▶ [TASK GOAL]: With the pictures removed, set down all of the entries below exactly.

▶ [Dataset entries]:
--------------------------------

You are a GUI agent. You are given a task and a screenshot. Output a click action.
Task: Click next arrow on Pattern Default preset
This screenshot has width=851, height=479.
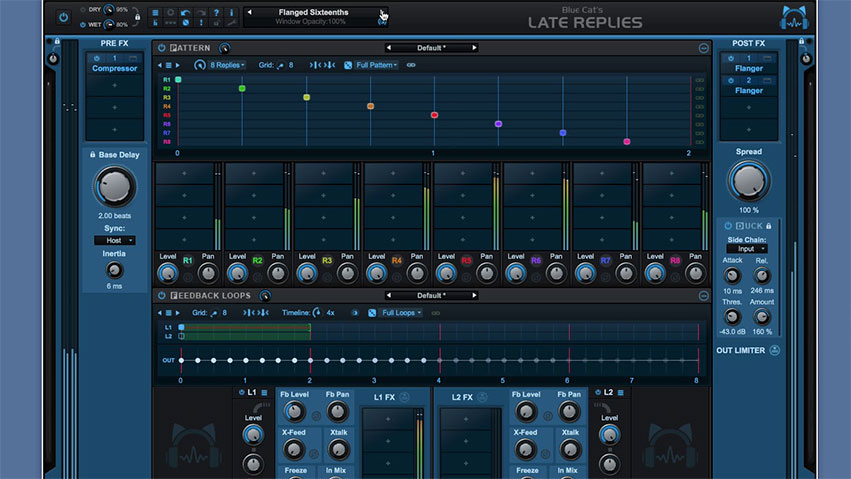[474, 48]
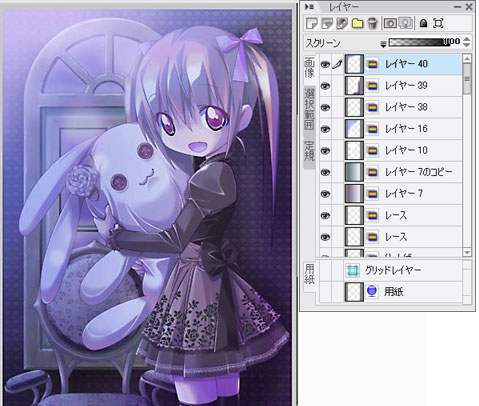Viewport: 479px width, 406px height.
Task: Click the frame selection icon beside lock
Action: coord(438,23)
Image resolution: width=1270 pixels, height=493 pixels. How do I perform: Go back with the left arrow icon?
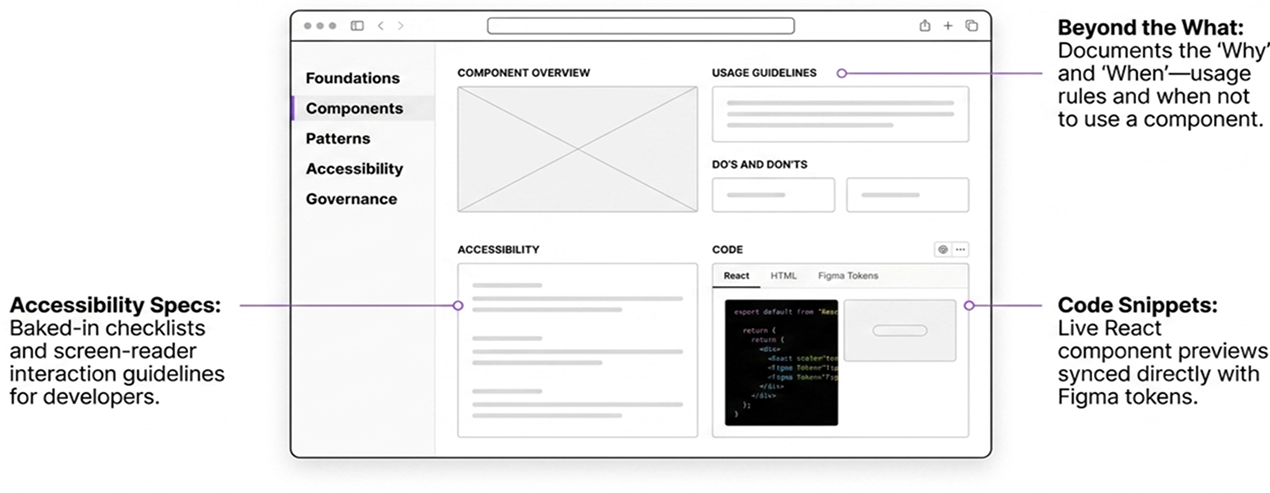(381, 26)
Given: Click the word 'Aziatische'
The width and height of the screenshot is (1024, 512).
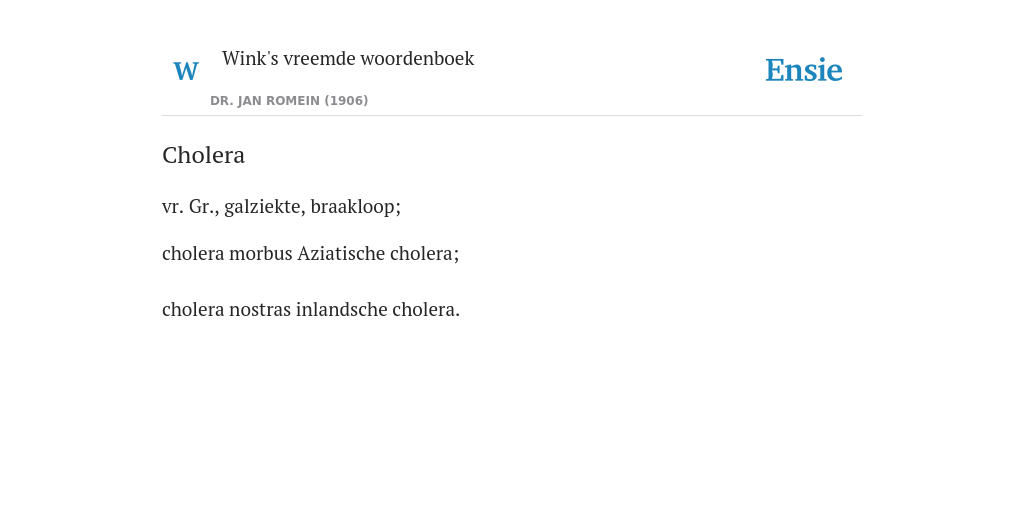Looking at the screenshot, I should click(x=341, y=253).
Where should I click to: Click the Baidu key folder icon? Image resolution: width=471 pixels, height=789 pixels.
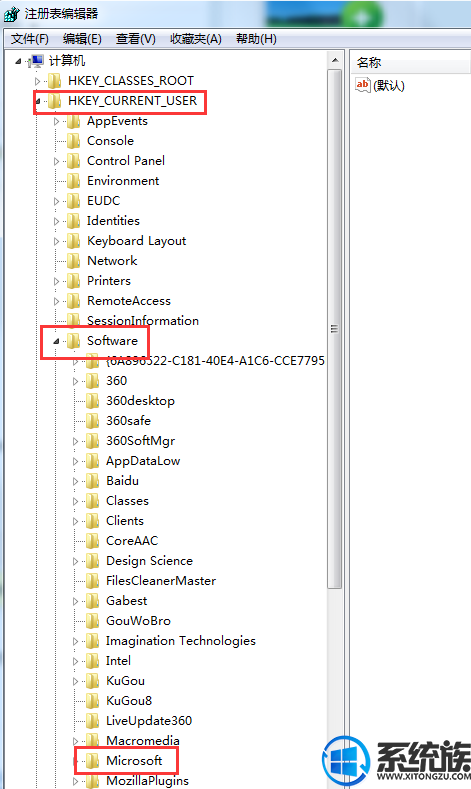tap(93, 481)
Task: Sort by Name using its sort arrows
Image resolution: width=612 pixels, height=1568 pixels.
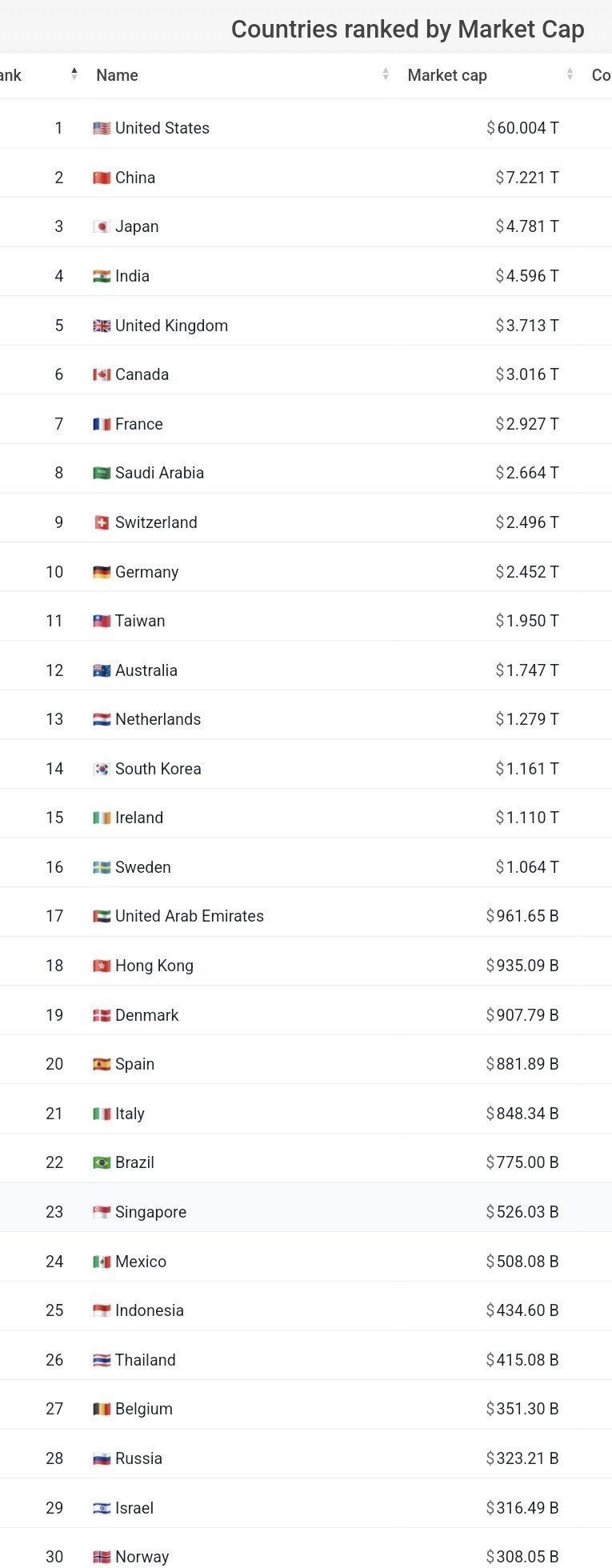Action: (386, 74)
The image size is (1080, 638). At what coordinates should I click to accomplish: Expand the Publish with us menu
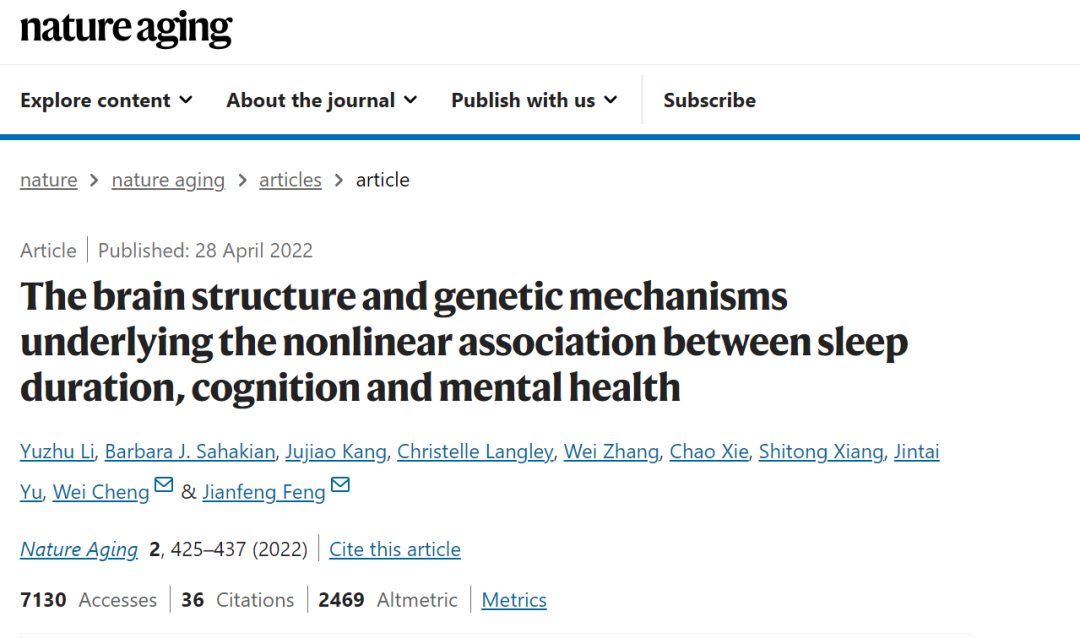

--------------------------------

▶ [RESULT FOR THIS EXERCISE]:
You are a GUI agent. You are given a task and a screenshot. Output a click action.
Task: Click next arrow on Pattern Default preset
This screenshot has width=851, height=479.
[474, 48]
Viewport: 479px width, 406px height.
Task: Click the frame selection icon beside lock
Action: coord(438,23)
Image resolution: width=1270 pixels, height=493 pixels. How do I perform: Go back with the left arrow icon?
(381, 26)
Given: Click the word 'Aziatische'
The width and height of the screenshot is (1024, 512).
Looking at the screenshot, I should click(x=341, y=253).
Where should I click to: Click the Baidu key folder icon? Image resolution: width=471 pixels, height=789 pixels.
tap(93, 481)
Task: Sort by Name using its sort arrows
Image resolution: width=612 pixels, height=1568 pixels.
Action: (386, 74)
The image size is (1080, 638). At what coordinates should I click to accomplish: Expand the Publish with us menu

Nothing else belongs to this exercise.